* Фрагмент текста:
|---|
После военных бедствий преодолеть разобщенность и тяжелую безработицу не смогли ни «президентский кабинет», ни «чрезвычайные меры», но мы попытались поселить в солдатских сердцах надежду на человека из народа, который в стальной буре ураганного огня заслужил Железный крест 1-го класса.

Мои усилия улучшить связь с рейхом и в самой провинции на этот раз сопровождал успех. Новый рейхсминистр почт Онезорге, который в противоположность предыдущим министрам мог мыслить стратегически, озаботился в наикратчайший срок выполнить наши пожелания: третий морской кабель из города Леба[63] в Померании получил новую радиоусилительную станцию недалеко от батарей Пиллау. Для полевого кабеля на линии фортов в Кёнигсберге был оборудован пункт подключения к сети связи цитадели. Подвал кёнигсбергской телефонной станции, где располагался кабель, получил бетонное перекрытие. Автоматизация в пограничном округе была отложена. Одновременно проснулся интерес к армии: мой друг Фрич оказался представителем Управления вооружения сухопутных войск, он намеревался заменить непрочный подводный кабель дециметровой радиосвязью между Земландом и Померанией.

Летом 1933 г. Браухич отдал командующему кёнигсбергской цитадели полковнику Хейцу приказ о проведении командно-штабного учения батальона связи и других частей связи. Он сам тщательно проверил многие подразделения. Я сопровождал его вместе с начальником оперативного управления штаба капитаном Бушенхагеном, который раньше служил в частях связи.
|---|
* Исходные данные:
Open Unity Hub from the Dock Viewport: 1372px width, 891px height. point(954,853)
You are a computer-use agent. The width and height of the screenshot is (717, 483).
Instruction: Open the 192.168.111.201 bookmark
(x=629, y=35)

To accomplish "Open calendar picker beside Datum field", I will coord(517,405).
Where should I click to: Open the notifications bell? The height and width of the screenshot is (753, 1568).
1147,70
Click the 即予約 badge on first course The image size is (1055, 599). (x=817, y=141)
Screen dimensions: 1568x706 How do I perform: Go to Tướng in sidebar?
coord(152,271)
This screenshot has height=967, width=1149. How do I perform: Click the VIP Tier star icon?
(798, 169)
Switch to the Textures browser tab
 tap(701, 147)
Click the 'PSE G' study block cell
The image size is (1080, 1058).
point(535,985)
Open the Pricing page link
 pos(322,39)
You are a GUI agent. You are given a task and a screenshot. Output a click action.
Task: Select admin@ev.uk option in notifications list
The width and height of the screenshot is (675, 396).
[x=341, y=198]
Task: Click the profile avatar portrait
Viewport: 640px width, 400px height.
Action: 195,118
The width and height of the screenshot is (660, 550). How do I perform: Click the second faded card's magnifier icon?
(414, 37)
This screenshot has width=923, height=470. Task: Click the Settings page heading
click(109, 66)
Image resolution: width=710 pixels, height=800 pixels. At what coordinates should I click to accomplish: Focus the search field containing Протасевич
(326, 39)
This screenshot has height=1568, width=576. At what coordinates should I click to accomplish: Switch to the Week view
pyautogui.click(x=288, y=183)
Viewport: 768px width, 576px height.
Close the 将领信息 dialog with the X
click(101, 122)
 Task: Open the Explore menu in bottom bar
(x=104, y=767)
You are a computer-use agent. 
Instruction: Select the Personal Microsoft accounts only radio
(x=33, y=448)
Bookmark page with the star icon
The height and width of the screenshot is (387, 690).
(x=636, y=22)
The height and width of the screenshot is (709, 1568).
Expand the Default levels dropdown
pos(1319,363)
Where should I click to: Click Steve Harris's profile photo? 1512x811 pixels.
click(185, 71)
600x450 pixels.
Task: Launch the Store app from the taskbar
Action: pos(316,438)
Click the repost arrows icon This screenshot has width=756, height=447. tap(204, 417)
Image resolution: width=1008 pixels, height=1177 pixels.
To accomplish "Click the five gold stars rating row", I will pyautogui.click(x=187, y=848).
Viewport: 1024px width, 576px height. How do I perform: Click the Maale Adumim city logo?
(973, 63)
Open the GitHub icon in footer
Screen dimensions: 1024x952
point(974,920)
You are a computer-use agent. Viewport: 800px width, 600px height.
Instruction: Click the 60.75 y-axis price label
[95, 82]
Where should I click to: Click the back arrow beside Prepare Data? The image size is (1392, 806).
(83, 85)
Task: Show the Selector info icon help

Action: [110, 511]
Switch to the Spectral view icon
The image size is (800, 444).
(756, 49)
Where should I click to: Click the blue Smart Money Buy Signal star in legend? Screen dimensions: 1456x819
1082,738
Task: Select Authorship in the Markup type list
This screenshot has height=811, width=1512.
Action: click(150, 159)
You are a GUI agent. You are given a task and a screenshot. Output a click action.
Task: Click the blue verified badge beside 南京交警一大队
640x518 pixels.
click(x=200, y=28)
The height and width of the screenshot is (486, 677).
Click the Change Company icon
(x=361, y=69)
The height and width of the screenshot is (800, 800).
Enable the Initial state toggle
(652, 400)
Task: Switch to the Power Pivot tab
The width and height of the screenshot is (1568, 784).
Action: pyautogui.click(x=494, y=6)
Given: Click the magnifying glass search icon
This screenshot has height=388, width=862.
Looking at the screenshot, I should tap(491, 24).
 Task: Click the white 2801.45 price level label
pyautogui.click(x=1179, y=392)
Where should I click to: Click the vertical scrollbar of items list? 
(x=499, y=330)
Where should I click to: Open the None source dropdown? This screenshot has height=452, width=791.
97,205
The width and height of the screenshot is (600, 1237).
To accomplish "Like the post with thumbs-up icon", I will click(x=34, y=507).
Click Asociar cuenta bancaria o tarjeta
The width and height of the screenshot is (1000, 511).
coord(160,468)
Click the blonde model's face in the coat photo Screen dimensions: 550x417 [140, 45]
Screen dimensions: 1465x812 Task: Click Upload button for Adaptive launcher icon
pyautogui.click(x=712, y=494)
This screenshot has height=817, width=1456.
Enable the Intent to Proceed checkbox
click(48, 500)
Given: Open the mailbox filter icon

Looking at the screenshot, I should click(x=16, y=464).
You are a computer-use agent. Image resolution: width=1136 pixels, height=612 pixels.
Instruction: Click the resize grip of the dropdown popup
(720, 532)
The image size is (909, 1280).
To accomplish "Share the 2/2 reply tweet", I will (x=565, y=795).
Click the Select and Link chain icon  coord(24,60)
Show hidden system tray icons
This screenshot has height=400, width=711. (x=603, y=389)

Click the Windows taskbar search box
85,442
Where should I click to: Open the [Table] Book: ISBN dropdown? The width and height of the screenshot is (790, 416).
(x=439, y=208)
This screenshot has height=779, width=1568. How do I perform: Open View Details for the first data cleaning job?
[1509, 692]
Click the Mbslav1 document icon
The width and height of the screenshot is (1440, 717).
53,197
|---|
* Задания:
1. Кто, согласно отрывку о военной связи в Кёнигсберге, получил летом 1933 г. приказ провести командно-штабное учение батальона связи?
2. Перепишите без изменений часть отрывка о военной связи в Кёнигсберге, которая начинается со слов «Летом 1933 г.» и заканчивается словами «в частях связи.».
3. Продолжите отрывок о военной связи в Кёнигсберге с того места, на котором он заканчивается.

* Ответы к заданиям:
1. Командующий кёнигсбергской цитадели полковник Хейц.

2.
Летом 1933 г. Браухич отдал командующему кёнигсбергской цитадели полковнику Хейцу приказ о проведении командно-штабного учения батальона связи и других частей связи. Он сам тщательно проверил многие подразделения. Я сопровождал его вместе с начальником оперативного управления штаба капитаном Бушенхагеном, который раньше служил в частях связи.

3.
До этого я отдыхал с моей семьей, как и в прошлом году, в Нойтифе[64] недалеко от Пиллау. Только для нас были и необозримый пляж на приморской косе[65], и прибой Балтийского моря.

Морская служба Восточной Пруссии переправила нас в Сопот. Мы любовались прекрасным городом Данциг; Версальский мирный договор, не спросив мнения его жителей, отделил его от рейха[66]. Зажиточность и дух немецкой Ганзы преодолела века. Жалкое зрелище представляла служба на Троицу в просторной Мариенкирхе. Усталый священник произносил проповедь общине в двести престарелых прихожан в храме, который был возведен для тысяч верующих.

Из Баварии я взял с собой своего коня восточнофризской породы. Это было могучее животное, которое принимали то за ирландскую лошадь для охоты, то за ломовика. У нее была прекрасная поступь, но она была слишком медлительна для быстрой восточнопрусской охоты. Один важный чин – штандартенфюрер штурмовых отрядов – купил с выгодой у полковника Гёпнера его коня. Этот человек сопровождал меня в поездке в Берлин в Военную академию.

Прощание с этой землей, которая своими красотами – морем, лесами и озерами, своими мужественными людьми и полями сражений наших предков в борьбе с Востоком – вошла и поселилась в моем сердце, далось мне нелегко. Для моих детей, которые путали восточнопрусский диалект с мюнхенским, расставание было не таким тяжелым.

Берлин, 1933-1935 гг.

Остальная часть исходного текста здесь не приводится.